Tales violaciones, de suyo condenables e inaceptables, tienen consecuencias doblemente funestas cuando se cometen contra defensores de los derechos humanos o contra informadores, porque se orientan a debilitar o a suprimir mecanismos sociales de defensa de las garantías y de lucha contra la impunidad.
Cuatro parecen ser los principales factores que se combinan para producir el vergonzoso deterioro que vivimos en el ámbito de los derechos humanos: la militarización de extensas zonas rurales en diversos estados de la República y de los mandos de corporaciones policiales en áreas urbanas; el crecimiento cuantitativo y cualitativo de la delincuencia organizada y la consiguiente degradación de la seguridad pública; la corrupción y el descontrol imperantes en las corporaciones encargadas de garantizar tal seguridad y de procurar justicia, y, no menos importante, el desgaste institucional, la burocratización, la complacencia y la falta de voluntad que padecen las comisiones estatales y Nacional de Derechos Humanos.
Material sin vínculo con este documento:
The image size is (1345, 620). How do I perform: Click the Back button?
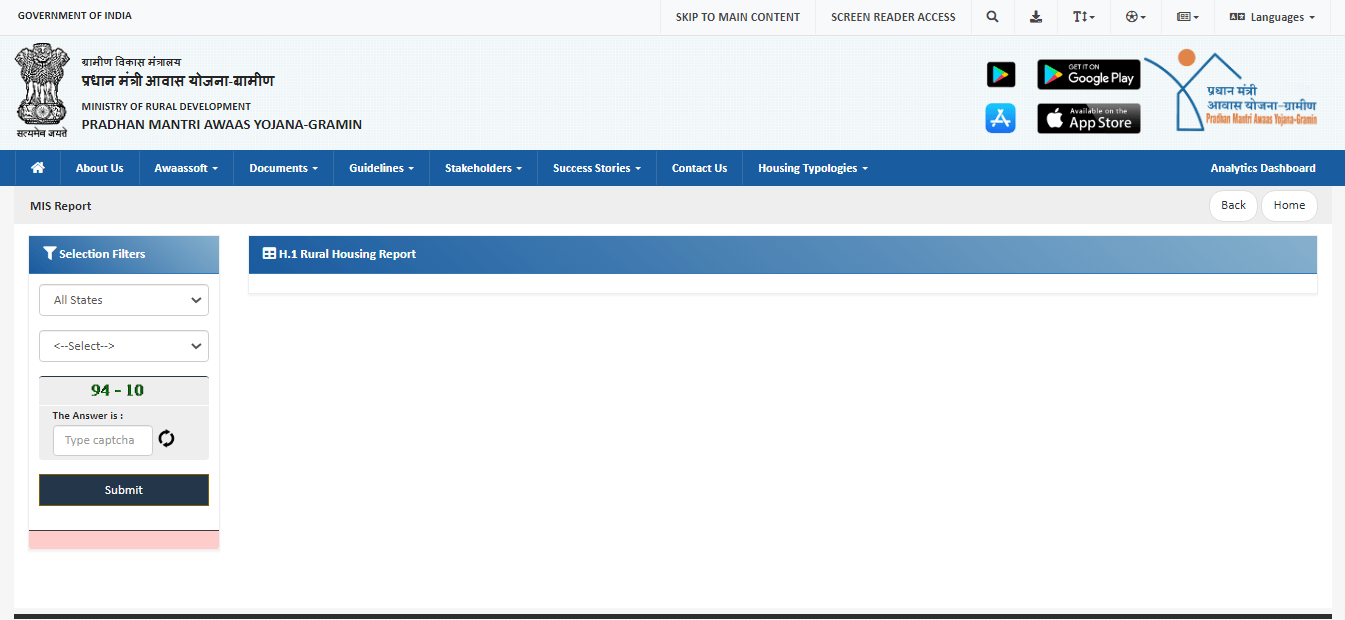[x=1233, y=205]
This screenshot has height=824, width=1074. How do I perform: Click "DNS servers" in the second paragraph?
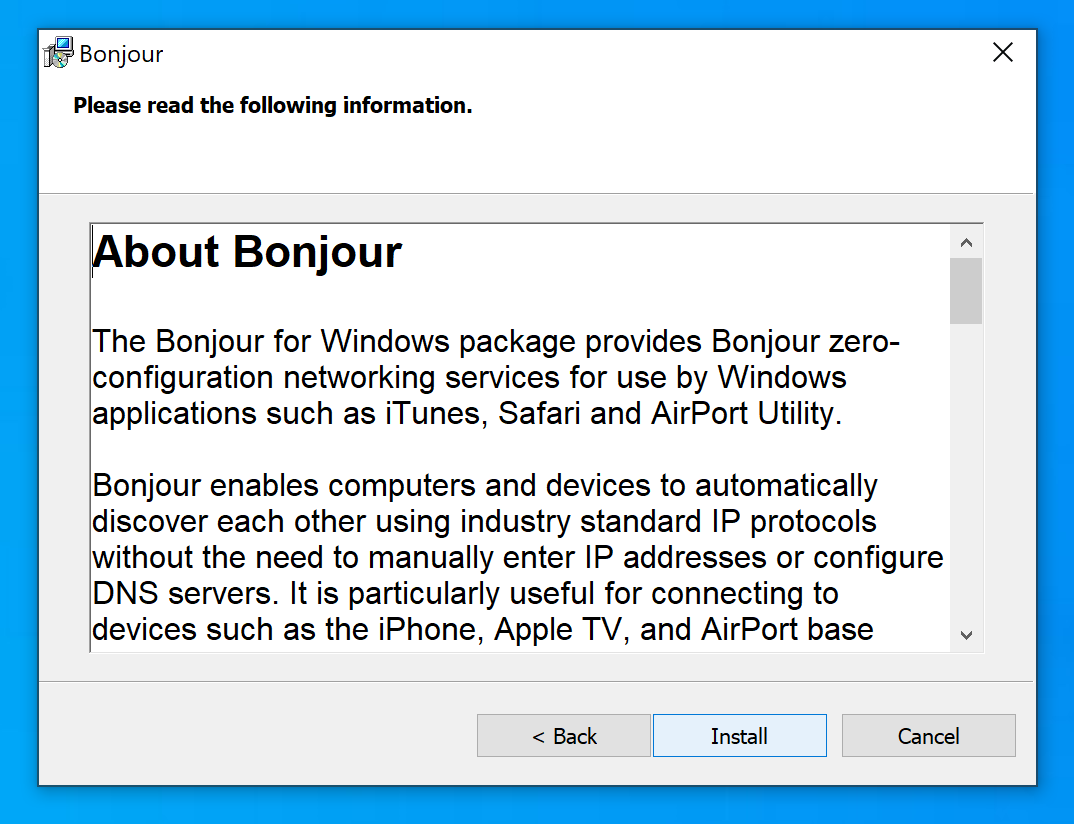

Parece paradójico que, en momentos en que México pasa por una circunstancia positiva y esperanzadora en el ámbito del desarrollo democrático y cívico, las violaciones a los derechos humanos en nuestro país experimenten un repunte oprobioso e inadmisible. Pero no puede descartarse que ambos fenómenos estén, en cierta medida, vinculados, y que el segundo obedezca, así sea parcialmente, a un designio de grupos de poder y sectores de la administración que ven sus intereses afectados por los avances políticos del país y que pretenden contrarrestarlos al precio que sea.